Since the over-all goal of the project is to operate as a USB host, I’m thinking that I am just going to have to give up on my dream of using the ‘Download’ button as a reset button. However, I still think that it would still be a useful facility to add a reset button of some sort to this board. I will use PB0 as the alternate reset pin, as it is brought out next to a ground pin on the board headers. This allows me to easily add a pushbuttoon already attached to a two pin header. In a previous life, it was the power button for a PC case.
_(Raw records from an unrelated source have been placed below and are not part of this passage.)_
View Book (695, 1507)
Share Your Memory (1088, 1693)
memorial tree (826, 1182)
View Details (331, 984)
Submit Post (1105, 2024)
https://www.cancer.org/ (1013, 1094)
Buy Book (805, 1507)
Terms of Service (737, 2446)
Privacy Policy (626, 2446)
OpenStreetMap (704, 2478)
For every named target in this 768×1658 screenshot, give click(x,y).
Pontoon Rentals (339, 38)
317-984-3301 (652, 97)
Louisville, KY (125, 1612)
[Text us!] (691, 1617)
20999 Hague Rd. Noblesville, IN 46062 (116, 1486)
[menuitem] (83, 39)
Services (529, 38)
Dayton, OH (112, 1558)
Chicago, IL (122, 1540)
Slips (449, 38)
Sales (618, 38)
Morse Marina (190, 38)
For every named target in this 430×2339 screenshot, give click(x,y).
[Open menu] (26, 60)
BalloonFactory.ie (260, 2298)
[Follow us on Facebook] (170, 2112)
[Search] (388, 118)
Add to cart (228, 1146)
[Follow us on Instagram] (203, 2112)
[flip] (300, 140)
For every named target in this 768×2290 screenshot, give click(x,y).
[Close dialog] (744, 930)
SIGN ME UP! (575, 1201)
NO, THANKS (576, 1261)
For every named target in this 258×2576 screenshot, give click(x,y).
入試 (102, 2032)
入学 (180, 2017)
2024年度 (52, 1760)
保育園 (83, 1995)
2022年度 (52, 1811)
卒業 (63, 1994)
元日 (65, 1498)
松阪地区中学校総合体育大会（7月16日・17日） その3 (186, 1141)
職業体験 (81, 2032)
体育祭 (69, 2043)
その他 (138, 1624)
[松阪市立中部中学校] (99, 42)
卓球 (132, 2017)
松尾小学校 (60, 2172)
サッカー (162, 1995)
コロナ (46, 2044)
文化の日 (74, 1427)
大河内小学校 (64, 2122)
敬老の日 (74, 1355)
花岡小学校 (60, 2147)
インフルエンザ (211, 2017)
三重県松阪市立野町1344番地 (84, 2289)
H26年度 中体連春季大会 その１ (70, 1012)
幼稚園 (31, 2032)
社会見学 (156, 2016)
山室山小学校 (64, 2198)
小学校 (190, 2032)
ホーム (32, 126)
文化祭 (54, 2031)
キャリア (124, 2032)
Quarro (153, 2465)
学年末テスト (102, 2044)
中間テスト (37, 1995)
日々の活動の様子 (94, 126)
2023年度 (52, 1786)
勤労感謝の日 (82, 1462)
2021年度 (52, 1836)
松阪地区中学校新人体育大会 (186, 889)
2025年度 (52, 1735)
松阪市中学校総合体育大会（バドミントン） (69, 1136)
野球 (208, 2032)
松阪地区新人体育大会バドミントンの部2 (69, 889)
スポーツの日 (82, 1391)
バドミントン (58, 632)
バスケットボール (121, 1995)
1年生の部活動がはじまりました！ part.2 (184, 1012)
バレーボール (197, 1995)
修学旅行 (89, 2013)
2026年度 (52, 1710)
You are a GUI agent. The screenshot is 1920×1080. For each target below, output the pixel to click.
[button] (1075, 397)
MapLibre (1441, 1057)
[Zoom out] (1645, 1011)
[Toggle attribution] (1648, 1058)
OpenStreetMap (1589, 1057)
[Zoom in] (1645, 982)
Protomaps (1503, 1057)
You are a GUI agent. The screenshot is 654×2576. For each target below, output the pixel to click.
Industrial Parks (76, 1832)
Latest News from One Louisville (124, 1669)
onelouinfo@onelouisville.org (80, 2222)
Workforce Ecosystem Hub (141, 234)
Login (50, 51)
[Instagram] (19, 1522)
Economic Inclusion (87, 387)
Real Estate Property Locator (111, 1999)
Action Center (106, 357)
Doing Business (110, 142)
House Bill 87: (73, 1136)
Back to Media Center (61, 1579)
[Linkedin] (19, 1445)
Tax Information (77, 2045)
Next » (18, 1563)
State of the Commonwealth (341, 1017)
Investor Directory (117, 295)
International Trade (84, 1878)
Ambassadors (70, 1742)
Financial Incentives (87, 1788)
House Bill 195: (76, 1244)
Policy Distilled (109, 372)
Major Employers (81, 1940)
So I should go back to the GPIO initiailization code and add PB0 as an input with a pullup resistor enabled. In fact, I should go ahead and fill out all the rest of the GPIO initialization, as we’ve already touched all three of the available GPIO ports in some way. This will also include all the ‘extended’ configuration registers:

# configure GPIO

    # GPIOA:  0 = LED output, active low

la s0, GPIOA_BASE
sw zero, GPIO_OUTDR(s0) # clear all outputs
li s1, 0x88888882
sw s1, GPIO_CFGLR(s0)
li s1, 0x88888888
sw s1, GPIO_CFGHR(s0)
li s1, 0x88888888
sw s1, GPIO_CFGXR(s0)

    # GPIOB:  0 = reset button, 9 = MCO, 10 = USART1_TX, 11 = USART1_RX

la s0, GPIOB_BASE
#sw zero, GPIO_OUTDR(s0) # clear all outputs
PB0 = (1 << 0)
li s1, PB0
sw s1, GPIO_OUTDR(s0) # clear outputs, enable PB0 pull-up resistor
li s1, 0x88888888
sw s1, GPIO_CFGLR(s0)
li s1, 0x88888AB8
sw s1, GPIO_CFGHR(s0)
li s1, 0x88888888
sw s1, GPIO_CFGXR(s0)

    # GPIOC:  17 = Download button input

la s0, GPIOC_BASE
sw zero, GPIO_OUTDR(s0) # clear all outputs
li s1, 0x88888888
sw s1, GPIO_CFGLR(s0)
li s1, 0x88888888
sw s1, GPIO_CFGHR(s0)
li s1, 0x88888888
sw s1, GPIO_CFGXR(s0)

I’m also going to shut down the MCO output for now, as it tends to bleed over into all the other signals. This makes the system clock initialization pretty simple: write a zero to RCC_CFGR0:

la s0, RCC_BASE
sw zero, RCC_CFGR0(s0) # 48 MHz, no MCO

Then I modified the code to read and report on the push button status:

# read the status of the 'reset' push button connected to PB0

la s0, GPIOB_BASE
lw s1, GPIO_INDR(s0) # read input pins
andi s1, s1, PB0 # isolate PB0 signal
snez a0, s1
addi a0, a0, '0' # convert to ASCII
call usart_putc # *** debug *** print status of download push button

Since the bitmap for PB0 (1 << 0) or 0x00000001, is ‘short enough’ to fit in the immediate field of the andi instruction, I don’t have to load it into a separate register to apply the logical function. Just how short is ‘short enough’? Let’s look at the specification again:

https://github.com/riscv/riscv-isa-manual/releases/tag/riscv-isa-release-6f69218-2025-01-30

The answer to my question is 12 bits, from the specification section 2.4.1. Integer Register-Immediate Instructions, p. 26. So typically any value between 0 and 4,095 will work. Just realize that it will sign-extend the immediate value if bit 11 is a one.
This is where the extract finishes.